課題 1 — ジェフ・エメリックについての文章を二文で要約せよ。
課題 2 — ジェフ・エメリックについての文章を、最後の行の後から書き継げ。

原文 —
■ ■ ■

2006年にジェフ・エメリックは自身の回想録「Here, There, and Everywhere: My Life Recording the Music of The Beatles」(Gotham Books, ISBN 1-59240-179-1)をベテランの音楽ジャーナリスト、ハワード・マッセイとの共著で出版した。日本では『ザ・ビートルズ・サウンド 最後の真実』として白夜書房から出版されている。
2007年4月3日には『サージェント・ペパーズ・ロンリー・ハーツ・クラブ・バンド』の現代のミュージシャンによる再録音が準備中であると報じられた。そのミュージシャンの中には、オアシス、ザ・キラーズ、トラヴィス、レイザーライトらが含まれていた。ジェフ・エメリックは新バージョンを録音する為に、オリジナルの制作当時にEMI ロンドン・スタジオで使用していたビンテージ機器を再び使用し、完成した新バージョンの音源は、BBC Radio 2でオリジナル・アルバム発売日からちょうど40周年目にあたる2007年6月2日に放送された。
2018年10月2日、アメリカのビートルズ関係のイベントの準備中に心臓発作のため72歳で死去する。長年、心臓に問題を抱え、ペースメーカーを使用していたことがマネージャーより公表された。[5]
グラミー受賞歴
- ビートルズ『サージェント・ペパーズ・ロンリー・ハーツ・クラブ・バンド』

■ ■ ■

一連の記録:

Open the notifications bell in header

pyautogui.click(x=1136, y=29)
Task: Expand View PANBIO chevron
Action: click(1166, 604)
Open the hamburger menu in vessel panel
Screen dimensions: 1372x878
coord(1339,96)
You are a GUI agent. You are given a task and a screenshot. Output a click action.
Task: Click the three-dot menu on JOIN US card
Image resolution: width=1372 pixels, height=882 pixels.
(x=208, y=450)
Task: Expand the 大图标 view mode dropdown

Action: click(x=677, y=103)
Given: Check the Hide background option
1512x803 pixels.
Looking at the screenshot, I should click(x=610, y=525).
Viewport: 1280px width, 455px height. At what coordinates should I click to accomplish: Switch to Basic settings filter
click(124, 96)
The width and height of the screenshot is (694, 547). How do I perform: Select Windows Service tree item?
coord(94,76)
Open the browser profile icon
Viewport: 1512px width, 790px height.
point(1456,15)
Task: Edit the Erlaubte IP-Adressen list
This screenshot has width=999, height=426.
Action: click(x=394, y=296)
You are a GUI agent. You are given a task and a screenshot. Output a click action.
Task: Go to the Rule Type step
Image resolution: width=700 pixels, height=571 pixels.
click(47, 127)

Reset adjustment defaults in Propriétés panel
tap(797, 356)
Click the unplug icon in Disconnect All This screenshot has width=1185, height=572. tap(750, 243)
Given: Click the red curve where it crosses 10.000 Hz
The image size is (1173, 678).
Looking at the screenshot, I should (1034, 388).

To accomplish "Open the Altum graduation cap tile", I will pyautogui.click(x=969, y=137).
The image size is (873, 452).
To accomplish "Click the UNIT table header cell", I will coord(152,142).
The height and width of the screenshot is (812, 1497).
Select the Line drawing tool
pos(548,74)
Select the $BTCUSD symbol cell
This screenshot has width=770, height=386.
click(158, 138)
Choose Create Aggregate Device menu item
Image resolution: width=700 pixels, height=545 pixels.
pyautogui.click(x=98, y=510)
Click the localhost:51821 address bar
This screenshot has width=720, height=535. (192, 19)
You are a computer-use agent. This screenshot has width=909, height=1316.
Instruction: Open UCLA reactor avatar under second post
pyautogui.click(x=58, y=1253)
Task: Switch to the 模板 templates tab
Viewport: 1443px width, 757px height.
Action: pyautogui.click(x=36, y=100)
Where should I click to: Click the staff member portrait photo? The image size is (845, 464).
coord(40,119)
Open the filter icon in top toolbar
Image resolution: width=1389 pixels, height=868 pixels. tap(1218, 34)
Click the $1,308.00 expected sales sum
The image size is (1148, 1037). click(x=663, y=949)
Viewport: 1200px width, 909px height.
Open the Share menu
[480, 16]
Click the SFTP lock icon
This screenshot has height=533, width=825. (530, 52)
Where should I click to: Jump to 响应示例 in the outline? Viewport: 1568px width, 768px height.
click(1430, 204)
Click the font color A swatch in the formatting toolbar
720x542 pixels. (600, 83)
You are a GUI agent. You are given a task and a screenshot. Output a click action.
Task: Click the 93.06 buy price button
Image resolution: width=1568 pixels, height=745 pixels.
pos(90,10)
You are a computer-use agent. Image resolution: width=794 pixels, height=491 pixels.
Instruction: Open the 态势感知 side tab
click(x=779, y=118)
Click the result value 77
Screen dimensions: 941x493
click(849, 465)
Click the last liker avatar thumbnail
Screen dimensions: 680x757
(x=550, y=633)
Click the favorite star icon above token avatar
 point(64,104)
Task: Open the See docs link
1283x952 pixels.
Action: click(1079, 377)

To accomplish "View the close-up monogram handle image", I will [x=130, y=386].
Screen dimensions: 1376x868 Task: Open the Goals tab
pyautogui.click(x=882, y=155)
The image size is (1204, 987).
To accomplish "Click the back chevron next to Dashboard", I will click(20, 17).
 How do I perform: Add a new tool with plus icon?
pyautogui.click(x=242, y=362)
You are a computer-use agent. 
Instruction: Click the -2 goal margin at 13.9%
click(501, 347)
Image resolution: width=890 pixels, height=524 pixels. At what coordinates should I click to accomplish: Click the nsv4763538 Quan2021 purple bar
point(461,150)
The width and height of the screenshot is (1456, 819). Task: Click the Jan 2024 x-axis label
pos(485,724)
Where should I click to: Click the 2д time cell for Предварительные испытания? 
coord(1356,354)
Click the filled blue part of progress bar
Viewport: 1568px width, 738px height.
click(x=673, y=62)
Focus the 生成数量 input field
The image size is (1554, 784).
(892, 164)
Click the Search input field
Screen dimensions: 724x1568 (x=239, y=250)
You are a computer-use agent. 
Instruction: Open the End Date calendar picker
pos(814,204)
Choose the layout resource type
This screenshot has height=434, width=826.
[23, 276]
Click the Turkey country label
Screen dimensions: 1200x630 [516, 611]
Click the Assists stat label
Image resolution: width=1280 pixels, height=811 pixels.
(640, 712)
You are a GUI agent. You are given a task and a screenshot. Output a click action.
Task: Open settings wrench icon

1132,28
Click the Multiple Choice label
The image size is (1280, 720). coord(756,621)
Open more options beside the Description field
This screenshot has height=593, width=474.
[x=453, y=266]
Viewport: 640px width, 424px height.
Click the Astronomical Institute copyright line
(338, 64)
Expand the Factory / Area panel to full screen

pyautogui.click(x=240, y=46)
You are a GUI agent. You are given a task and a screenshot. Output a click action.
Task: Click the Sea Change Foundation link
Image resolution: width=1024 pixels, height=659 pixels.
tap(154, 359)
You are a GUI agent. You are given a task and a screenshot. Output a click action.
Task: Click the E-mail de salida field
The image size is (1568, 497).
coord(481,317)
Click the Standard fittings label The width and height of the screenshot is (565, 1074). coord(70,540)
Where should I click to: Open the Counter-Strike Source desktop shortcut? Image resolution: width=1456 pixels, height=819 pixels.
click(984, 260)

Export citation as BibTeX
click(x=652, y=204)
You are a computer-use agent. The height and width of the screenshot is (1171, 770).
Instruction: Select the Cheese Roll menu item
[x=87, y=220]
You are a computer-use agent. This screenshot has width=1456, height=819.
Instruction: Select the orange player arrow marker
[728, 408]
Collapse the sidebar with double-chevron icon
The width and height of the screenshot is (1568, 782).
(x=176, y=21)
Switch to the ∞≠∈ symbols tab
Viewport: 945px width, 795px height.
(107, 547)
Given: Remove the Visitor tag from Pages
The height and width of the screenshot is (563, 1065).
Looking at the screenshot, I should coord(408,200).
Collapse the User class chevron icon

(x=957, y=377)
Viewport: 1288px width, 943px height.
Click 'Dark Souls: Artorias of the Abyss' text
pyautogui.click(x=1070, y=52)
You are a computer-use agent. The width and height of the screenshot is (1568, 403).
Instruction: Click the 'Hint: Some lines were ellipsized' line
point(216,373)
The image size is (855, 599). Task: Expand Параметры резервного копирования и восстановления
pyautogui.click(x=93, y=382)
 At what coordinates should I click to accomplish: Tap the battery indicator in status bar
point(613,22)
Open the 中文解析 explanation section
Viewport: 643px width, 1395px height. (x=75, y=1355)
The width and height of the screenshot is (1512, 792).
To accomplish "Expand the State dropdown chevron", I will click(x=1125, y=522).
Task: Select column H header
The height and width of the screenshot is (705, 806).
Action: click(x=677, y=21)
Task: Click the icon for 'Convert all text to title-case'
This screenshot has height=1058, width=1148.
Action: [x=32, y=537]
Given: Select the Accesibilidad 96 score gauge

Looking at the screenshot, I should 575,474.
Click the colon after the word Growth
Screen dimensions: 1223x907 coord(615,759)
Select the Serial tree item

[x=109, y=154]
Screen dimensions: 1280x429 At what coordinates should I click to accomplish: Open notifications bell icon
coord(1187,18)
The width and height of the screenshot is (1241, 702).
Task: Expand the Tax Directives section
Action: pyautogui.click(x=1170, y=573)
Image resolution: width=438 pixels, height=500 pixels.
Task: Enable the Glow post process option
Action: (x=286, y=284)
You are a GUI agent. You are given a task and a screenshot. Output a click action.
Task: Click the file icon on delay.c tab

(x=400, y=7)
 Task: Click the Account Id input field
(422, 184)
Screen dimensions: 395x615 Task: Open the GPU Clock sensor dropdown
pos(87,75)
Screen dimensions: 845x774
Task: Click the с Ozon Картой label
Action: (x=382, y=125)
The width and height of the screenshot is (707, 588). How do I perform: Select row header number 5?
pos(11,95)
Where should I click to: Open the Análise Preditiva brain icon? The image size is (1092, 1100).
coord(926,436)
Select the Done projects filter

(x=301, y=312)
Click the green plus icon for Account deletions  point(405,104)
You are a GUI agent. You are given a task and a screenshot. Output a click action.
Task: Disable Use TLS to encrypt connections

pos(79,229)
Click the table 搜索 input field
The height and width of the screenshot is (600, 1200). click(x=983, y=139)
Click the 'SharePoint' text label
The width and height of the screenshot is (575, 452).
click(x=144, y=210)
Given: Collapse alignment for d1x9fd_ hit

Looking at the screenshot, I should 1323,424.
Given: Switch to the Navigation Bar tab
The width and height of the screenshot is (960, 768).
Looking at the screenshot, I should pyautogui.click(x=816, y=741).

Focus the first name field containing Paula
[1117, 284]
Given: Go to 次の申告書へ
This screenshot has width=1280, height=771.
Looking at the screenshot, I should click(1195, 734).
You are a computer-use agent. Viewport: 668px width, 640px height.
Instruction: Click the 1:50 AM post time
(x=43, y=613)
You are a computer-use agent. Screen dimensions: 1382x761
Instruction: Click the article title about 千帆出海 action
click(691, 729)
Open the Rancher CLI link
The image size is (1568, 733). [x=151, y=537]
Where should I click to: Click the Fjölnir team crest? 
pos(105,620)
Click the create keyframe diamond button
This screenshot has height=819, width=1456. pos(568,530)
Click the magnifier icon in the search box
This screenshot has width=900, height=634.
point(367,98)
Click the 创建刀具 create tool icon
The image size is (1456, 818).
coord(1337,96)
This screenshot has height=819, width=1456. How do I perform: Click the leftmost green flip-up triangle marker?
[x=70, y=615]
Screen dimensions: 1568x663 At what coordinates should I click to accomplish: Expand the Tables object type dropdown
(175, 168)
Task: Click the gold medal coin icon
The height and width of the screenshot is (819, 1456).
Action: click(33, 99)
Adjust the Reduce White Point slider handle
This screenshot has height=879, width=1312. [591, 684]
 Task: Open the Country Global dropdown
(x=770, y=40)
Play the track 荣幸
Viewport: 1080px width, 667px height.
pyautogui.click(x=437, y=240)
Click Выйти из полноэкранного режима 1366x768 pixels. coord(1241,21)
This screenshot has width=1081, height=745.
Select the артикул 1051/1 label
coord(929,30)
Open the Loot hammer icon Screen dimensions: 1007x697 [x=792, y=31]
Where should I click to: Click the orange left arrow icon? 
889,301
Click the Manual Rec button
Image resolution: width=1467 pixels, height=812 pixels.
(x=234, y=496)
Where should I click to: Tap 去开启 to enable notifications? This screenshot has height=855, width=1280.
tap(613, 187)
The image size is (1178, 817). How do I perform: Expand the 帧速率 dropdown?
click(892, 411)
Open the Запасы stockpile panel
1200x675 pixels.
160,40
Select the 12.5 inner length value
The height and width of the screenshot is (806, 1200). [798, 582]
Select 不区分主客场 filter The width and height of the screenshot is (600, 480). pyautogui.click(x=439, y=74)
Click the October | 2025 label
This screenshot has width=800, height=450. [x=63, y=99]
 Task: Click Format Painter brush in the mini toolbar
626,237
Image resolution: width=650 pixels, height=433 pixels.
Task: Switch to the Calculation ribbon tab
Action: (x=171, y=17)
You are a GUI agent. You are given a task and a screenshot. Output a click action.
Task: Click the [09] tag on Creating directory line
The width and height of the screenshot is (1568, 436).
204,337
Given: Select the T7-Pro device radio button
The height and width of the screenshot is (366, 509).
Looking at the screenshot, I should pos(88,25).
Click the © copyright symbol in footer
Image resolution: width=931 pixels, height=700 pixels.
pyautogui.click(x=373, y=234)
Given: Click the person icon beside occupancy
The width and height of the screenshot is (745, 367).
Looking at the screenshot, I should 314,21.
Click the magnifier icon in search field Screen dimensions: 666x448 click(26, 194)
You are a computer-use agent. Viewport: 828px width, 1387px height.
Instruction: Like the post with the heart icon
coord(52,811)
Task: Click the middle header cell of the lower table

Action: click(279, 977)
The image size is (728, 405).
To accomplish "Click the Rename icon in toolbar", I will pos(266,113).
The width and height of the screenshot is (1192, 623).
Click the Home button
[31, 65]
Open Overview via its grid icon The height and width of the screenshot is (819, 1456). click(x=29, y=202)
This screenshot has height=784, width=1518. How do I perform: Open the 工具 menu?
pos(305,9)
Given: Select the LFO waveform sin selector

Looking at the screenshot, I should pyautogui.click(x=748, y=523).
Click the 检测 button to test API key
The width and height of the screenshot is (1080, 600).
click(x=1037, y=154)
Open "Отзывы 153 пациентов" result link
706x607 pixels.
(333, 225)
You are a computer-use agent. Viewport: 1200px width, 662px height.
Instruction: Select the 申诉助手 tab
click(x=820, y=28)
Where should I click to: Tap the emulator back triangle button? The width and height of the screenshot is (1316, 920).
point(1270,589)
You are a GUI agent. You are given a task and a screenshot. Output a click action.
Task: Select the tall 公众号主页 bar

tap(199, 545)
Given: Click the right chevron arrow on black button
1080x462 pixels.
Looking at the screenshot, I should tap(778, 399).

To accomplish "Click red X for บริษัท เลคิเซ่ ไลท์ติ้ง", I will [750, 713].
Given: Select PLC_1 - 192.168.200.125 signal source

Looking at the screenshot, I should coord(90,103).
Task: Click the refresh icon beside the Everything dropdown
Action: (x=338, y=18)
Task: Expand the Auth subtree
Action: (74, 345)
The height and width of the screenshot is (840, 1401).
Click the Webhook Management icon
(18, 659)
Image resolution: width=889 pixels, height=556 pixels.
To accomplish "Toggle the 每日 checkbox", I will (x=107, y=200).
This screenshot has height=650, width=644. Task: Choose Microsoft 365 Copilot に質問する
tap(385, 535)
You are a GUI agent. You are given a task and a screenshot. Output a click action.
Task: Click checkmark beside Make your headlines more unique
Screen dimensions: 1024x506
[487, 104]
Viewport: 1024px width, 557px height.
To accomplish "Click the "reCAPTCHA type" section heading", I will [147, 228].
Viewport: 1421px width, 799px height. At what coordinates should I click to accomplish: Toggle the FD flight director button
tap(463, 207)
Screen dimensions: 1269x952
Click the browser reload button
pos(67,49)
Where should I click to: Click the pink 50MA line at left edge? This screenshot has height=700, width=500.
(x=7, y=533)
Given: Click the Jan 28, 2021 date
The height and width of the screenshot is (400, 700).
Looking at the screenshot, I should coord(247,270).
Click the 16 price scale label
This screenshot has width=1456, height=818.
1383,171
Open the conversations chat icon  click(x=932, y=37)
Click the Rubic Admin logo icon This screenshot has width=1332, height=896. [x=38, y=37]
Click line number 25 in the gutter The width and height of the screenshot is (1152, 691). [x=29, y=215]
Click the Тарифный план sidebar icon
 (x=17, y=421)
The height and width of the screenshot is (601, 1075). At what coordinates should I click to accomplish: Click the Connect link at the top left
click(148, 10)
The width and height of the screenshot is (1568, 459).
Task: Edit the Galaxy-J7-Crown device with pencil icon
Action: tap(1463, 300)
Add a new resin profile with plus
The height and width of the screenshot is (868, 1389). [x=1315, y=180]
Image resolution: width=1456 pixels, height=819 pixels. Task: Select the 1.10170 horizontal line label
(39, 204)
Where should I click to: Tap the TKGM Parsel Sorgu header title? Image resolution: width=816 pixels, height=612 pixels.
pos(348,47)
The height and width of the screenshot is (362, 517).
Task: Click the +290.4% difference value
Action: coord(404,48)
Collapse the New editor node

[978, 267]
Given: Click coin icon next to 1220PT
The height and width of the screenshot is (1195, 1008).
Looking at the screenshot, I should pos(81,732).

■ ■ ■

記述回答 1 — ジェフ・エメリックは2006年に音楽ジャーナリストのハワード・マッセイとの共著で回想録を出版し、2007年には現代のミュージシャンによる『サージェント・ペパーズ・ロンリー・ハーツ・クラブ・バンド』の再録音で、オリジナル制作当時のビンテージ機器を再び使って新バージョンを録音した。長年心臓に問題を抱えペースメーカーを使用していた彼は、2018年10月2日、アメリカのビートルズ関係のイベントの準備中に心臓発作のため72歳で死去した。

記述回答 2 —
- Best Engineered Album, Non-Classical 受賞。
- ビートルズ『アビイ・ロード』
- フィル・マクドナルド (エンジニア) と共に Best Engineered Album, Non-Classical 受賞。
- ポール・マッカートニー&ウイングス『バンド・オン・ザ・ラン』
- Best Engineered Album, Non-Classical 受賞。
- 長年の功労に対して送られる Special Merit Awards で Tech Award 受賞。
脚注
参考文献
- ジェフ・エメリック、ハワード・マッセイ 著、奥田祐士 訳『ザ・ビートルズ・サウンド 最後の真実』白夜書房、2009年9月9日。ISBN 978-4861915567。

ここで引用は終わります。